Entrepreneurial Qualities
There are many qualities that make a person suitable for one job and not another. Entrepreneurs are no different from you in that each one has his or her unique values, personality traits, interests, and skills. However, there are several characteristics that the more successful entrepreneurs seem to share. If you see yourself in this list, perhaps you have what it takes to become one.
Results-and Action-Oriented
Getting things done is the name of the game. As an entrepreneur, you may not have a staff or even one other person to whom you can hand projects. It's your name on the door, so you need to meet your deadlines. It's going to take planning, prioritizing, problem-solving, and proceeding. If these skills aren't your strong suits, you'll have to learn them or rethink your entrepreneurial plan.
Business and Personal Vision
It is very important that you have a vision for your business from startup to exit strategy. You may not yet know how you're going to build it, but you need to know clearly what business you want to create. Why are you embarking on this venture? Your personal vision provides the foundation upon which you will construct your business. Writing down a one-sentence statement that you can refer to periodically can help you refocus if your efforts get off track.

[Exercise instructions]:
A. Copy the passage on entrepreneurial qualities between "Results-and Action-Oriented" and "your entrepreneurial plan.", inclusive.
B. In the passage on entrepreneurial qualities, what can a written one-sentence statement help you do?

Pixel coordinate grounding data:
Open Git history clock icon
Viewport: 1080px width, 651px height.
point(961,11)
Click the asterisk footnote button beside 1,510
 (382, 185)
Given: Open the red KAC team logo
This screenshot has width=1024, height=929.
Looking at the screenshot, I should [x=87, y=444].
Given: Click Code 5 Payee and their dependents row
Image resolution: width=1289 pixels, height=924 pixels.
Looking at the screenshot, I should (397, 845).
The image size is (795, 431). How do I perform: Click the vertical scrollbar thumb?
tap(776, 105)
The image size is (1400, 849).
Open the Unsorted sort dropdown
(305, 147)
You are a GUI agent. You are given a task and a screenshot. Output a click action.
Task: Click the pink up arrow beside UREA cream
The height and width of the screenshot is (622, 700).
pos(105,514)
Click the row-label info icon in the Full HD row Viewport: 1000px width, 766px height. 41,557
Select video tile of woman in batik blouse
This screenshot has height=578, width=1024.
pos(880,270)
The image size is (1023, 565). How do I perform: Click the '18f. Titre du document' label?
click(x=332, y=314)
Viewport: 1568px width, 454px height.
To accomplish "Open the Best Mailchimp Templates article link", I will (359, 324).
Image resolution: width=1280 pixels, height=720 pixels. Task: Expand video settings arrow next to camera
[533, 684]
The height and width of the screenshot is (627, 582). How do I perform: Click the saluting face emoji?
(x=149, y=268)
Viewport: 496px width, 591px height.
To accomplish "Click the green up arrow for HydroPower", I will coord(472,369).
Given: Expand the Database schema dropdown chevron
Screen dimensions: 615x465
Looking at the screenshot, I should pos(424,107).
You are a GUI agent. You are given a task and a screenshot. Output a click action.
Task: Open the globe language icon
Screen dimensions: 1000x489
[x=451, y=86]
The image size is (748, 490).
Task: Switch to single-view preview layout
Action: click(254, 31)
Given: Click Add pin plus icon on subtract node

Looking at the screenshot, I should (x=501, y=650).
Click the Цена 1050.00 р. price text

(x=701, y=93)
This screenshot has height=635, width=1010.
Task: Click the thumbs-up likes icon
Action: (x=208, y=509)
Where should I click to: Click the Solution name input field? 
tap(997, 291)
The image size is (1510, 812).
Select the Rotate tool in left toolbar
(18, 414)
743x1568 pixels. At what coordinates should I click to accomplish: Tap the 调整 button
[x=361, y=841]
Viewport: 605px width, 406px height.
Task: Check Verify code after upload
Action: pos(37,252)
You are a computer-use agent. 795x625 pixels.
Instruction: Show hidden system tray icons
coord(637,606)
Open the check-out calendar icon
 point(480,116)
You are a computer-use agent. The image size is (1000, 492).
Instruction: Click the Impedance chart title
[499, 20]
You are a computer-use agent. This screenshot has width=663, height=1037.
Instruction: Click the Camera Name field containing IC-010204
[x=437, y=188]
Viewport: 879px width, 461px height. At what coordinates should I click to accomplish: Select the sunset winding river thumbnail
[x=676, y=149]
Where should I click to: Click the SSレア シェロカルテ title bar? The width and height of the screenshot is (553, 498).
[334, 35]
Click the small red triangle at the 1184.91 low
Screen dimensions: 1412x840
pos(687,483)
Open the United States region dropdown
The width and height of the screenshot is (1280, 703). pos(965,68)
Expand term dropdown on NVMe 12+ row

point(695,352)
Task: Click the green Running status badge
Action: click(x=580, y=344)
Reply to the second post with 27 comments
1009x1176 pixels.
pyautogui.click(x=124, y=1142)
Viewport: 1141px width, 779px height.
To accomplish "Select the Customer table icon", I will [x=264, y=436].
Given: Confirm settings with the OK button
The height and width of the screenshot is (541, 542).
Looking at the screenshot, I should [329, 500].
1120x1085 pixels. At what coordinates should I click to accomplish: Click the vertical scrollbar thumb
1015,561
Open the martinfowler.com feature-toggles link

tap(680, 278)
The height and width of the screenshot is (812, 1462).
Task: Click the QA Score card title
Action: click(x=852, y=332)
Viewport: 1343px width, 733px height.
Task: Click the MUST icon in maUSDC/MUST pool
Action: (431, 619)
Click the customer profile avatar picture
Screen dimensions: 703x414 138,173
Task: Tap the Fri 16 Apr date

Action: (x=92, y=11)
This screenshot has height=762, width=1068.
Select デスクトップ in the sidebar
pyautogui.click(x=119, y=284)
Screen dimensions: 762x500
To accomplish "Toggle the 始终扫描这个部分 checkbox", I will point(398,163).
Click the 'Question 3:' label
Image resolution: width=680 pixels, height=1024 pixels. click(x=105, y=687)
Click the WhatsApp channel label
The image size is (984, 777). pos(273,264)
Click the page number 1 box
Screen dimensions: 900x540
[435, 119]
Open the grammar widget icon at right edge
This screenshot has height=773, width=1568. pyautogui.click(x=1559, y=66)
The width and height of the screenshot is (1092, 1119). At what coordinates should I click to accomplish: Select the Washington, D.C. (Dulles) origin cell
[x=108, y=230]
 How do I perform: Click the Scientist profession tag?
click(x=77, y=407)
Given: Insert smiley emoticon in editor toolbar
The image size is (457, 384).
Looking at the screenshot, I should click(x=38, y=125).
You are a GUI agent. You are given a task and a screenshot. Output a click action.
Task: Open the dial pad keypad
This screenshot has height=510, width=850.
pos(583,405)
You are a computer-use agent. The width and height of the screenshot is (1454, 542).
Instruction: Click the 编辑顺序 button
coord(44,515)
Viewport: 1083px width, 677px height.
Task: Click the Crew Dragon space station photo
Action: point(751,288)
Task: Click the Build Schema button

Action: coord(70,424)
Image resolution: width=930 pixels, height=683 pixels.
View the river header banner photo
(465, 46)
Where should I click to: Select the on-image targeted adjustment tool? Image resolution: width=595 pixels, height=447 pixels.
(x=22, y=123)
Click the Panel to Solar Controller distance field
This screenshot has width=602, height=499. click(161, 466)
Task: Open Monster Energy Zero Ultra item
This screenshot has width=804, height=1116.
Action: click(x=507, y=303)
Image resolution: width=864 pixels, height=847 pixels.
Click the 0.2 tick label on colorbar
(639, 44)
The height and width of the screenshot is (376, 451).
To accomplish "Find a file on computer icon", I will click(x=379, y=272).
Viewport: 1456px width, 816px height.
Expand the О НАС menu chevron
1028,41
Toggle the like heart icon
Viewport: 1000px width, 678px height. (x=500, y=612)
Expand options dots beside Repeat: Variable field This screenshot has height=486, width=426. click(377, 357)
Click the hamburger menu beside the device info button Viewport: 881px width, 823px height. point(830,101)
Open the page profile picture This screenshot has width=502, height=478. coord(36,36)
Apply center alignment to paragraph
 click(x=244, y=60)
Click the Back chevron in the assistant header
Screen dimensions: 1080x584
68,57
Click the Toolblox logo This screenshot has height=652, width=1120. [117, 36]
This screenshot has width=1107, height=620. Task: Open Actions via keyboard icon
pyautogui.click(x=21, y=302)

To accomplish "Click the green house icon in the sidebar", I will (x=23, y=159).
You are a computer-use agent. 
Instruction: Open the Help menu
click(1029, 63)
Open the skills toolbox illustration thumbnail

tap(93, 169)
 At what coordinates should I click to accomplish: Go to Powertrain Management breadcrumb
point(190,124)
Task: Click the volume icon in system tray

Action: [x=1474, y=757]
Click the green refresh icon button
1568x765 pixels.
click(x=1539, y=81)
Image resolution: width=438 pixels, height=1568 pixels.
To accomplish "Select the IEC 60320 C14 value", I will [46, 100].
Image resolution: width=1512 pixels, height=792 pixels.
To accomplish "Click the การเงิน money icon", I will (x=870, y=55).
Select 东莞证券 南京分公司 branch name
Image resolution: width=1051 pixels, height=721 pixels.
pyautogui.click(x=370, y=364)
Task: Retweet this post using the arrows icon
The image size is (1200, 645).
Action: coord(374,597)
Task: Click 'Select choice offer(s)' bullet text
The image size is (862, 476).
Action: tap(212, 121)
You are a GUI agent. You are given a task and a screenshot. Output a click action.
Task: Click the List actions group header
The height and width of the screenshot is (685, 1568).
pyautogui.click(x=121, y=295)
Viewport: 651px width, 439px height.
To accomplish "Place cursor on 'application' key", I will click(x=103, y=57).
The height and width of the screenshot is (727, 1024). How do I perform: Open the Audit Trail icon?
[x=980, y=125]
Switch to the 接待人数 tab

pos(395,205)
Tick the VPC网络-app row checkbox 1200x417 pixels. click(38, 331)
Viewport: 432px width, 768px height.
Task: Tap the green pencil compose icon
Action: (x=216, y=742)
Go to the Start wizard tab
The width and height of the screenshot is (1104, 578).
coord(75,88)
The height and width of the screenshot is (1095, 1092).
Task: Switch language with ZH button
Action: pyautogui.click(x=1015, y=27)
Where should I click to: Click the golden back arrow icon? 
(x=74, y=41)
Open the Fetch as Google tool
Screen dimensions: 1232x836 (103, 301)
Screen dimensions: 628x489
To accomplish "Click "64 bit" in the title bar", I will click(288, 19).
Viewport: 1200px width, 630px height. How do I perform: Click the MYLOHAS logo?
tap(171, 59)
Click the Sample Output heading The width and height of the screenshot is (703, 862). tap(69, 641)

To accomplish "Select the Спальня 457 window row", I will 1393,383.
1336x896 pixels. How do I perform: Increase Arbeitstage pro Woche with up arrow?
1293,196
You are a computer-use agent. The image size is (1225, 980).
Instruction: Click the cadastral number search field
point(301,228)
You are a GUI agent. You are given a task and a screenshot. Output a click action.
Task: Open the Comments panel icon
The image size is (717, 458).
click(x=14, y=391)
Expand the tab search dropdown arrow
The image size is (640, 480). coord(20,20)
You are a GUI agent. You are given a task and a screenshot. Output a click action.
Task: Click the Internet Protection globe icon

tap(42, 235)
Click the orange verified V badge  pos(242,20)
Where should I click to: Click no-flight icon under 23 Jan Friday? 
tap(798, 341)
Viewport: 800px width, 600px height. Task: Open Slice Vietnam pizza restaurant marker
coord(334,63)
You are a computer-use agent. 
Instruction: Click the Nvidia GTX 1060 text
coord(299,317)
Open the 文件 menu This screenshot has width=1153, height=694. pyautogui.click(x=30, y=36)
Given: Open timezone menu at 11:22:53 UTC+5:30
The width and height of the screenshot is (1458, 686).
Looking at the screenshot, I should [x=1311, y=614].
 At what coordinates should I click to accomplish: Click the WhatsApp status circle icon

[Answers below]:
A.
Results-and Action-Oriented
Getting things done is the name of the game. As an entrepreneur, you may not have a staff or even one other person to whom you can hand projects. It's your name on the door, so you need to meet your deadlines. It's going to take planning, prioritizing, problem-solving, and proceeding. If these skills aren't your strong suits, you'll have to learn them or rethink your entrepreneurial plan.

B. Refocus if your efforts get off track.